“Trying to conceive” – a phrase signalling that you want to start the journey of becoming a parent. Something that until now seemed like a foregone conclusion of having unprotected sex. Not once until now did anyone mention that getting pregnant (and staying pregnant) is actually a rather complicated, unpredictable and challenging task!
As a teen you fear that simply looking at a boy could result in a pregnancy, through your twenties you stay safe to ensure you are getting your career off to a good start and finding “Mr Right” (other options are available!) and then the thirties arrive and you finally feel ready to start your family and wham!! A whole raft of unseen challenges leave you wallowing in the loneliest place.
I’m lucky that Hubby is supportive and I can talk to him. Yet I’m missing something – I have a deep yearning to belong, to be a part of a group, to be accepted and wanted, to have friends. Hubby says I have friends and there are a few people who I can have a friendly chat with… but… I’m always the one who starts the conversation. To me my measure of a true friend has always been that two way street. People we’re always happy to come to events and parties that I arranged, but I rarely get invited to their events. I start conversations with people and show interest in them, if I stop then all goes quiet. I feel forgettable. I feel unworthy. I feel alone.
I do have an amazing family. My folks and my sister are always there for me. I can now talk to them about most things (I did keep a lot hidden before my 2016 meltdown – I will one day write this post). But I don’t feel that I can talk to them about babies. I’ve always had the stance that I don’t want children (this is another long and complicated post) but I now recognise that more was at play and I hadn’t really made my own mind up at the time. I don’t want to face the questions and jibes about “changing my mind” when in reality I have only just found my mind.
It’s probably just an uncomfortable speed bump rather than a brick wall. I should probably get over it to be able to access their support and empathy that I desperately need. But I can’t. I’m not strong enough (or broken enough) yet. I wanted to just say “guess what mum… you are going to be a grandma!” Yes I’ve pictured it and played the scene in my head! It’s much more decisive than “we are trying”.
So we are now two cycles in and it is dawning on me that this is not as easy as it looks. On only 3% of the days in the year is it possible to get pregnant. 12 tiny windows of chance. Even if a sperm meets the egg and everything goes swimmingly then it can still fail. Maybe it’s not quite right, maybe it doesn’t find a good space to park, maybe I eat wrong or do something that shakes it loose…
maybe maybe maybe
It’s a rollercoaster of emotions before you’ve even started the expected rollercoaster of parenthood. So while you are desperately hoping for everything to work so that you can be “In The Club” you are on your own. You are a NOT: not a child-free globe trotting couple, not a stay at home mum, not an expectant mother, not a career driven power woman. There isn’t a local support group for those trying to conceive.
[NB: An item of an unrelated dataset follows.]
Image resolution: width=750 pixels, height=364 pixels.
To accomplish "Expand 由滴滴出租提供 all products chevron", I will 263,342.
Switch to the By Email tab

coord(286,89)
The despair I felt after the failure of this cycle scared me. It took me to the dark place. It reminded me of what happens when I try to be outwardly calm, capable, organised, logical and strong. When actually inside I’m falling apart.
I think I tried to fortify myself against ‘going it alone’ by starting this blog and twitter account @rawmum. I’ve made some great connections with people who like what I write and lend a supporting hand when I send out the ‘help me’ type of messages. Especially this week I’ve been chatting with @me2mummy who is at a similar point to me (fingers crossed for you to succeed this cycle). Having a proper chat where the messages go to and fro is amazing. It makes me realise what I’ve been missing.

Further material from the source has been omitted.